:: WHAT THIS TASK INVOLVES ::
Restate word for word the lines below, from the one containing "Click the Mastercard payment logo" through the final line, with no pictures included.
=== Section Start ===
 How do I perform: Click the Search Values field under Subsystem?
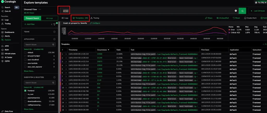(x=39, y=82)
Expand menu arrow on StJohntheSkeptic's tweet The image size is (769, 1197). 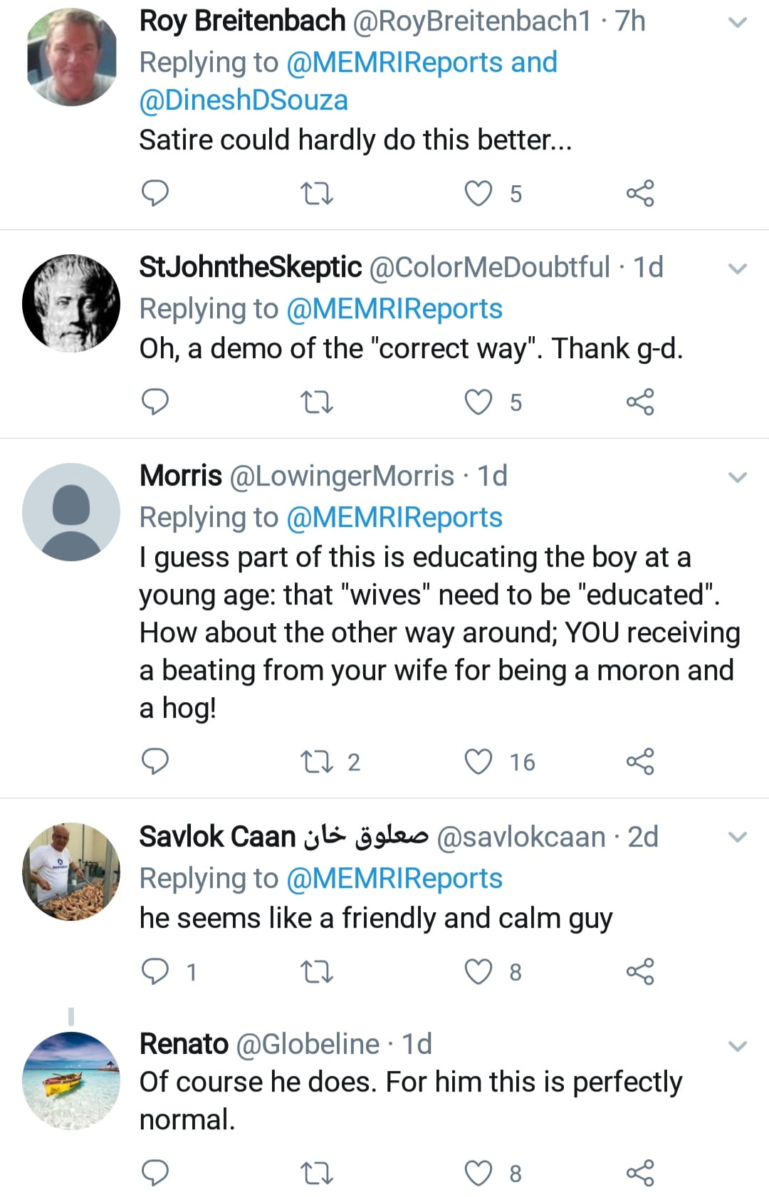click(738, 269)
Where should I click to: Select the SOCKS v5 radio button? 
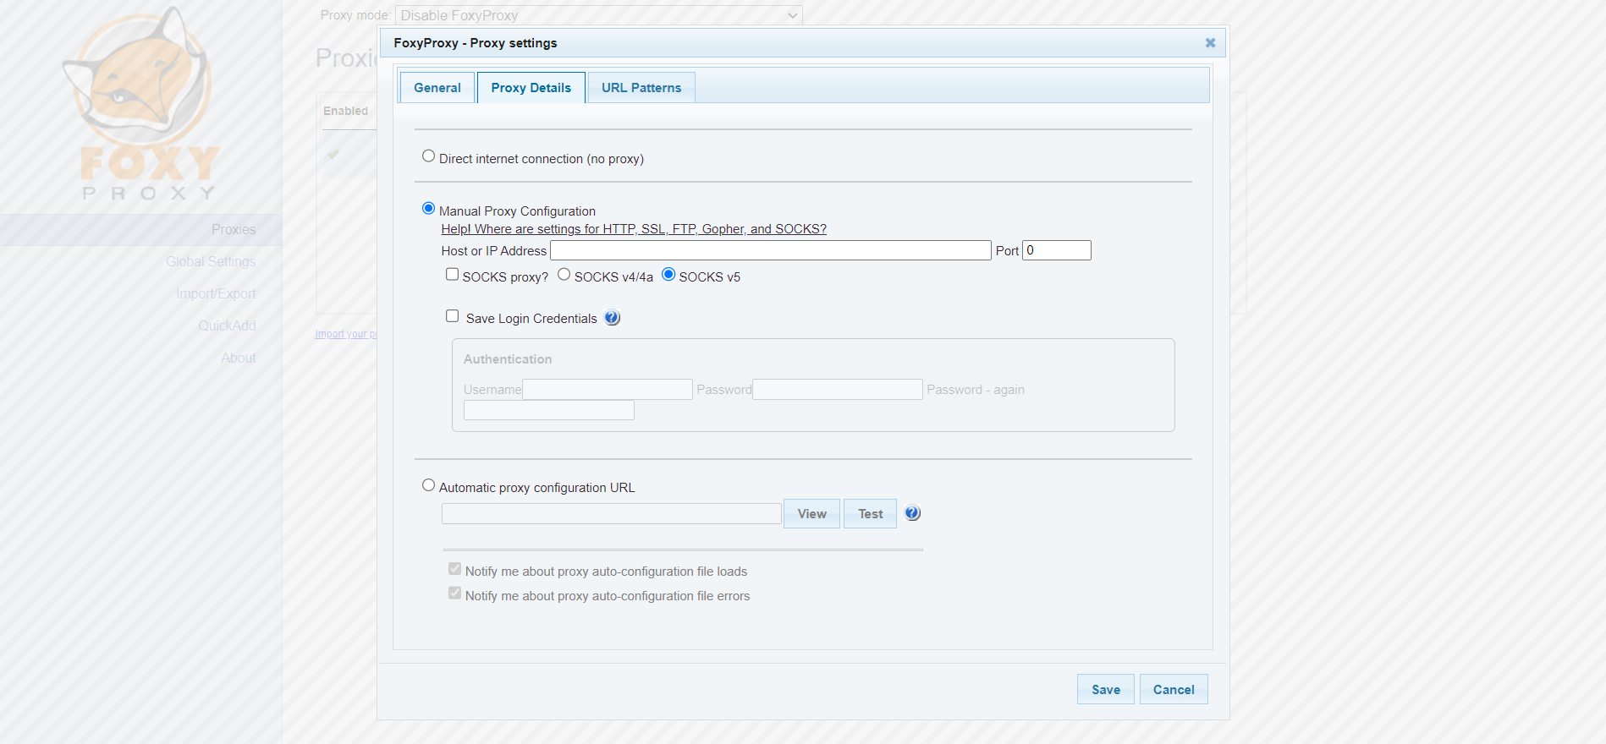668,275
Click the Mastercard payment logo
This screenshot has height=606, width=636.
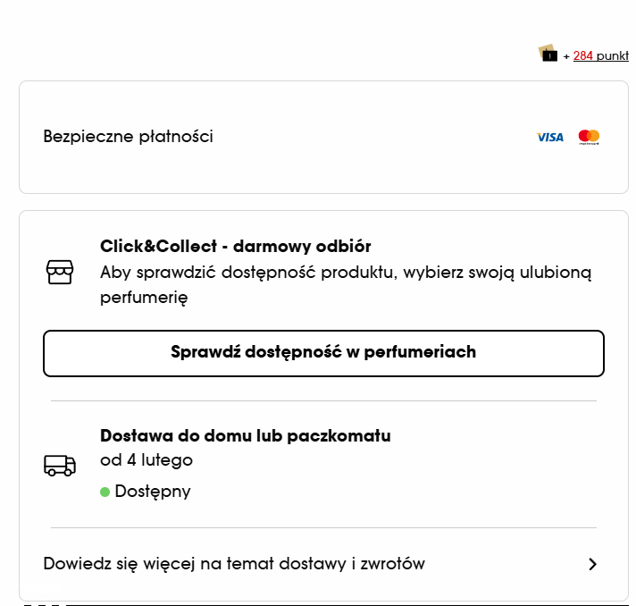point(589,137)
=== Section End ===
:: EXERCISE SOLUTION ::
Click the Mastercard payment logo
This screenshot has height=606, width=636.
point(589,137)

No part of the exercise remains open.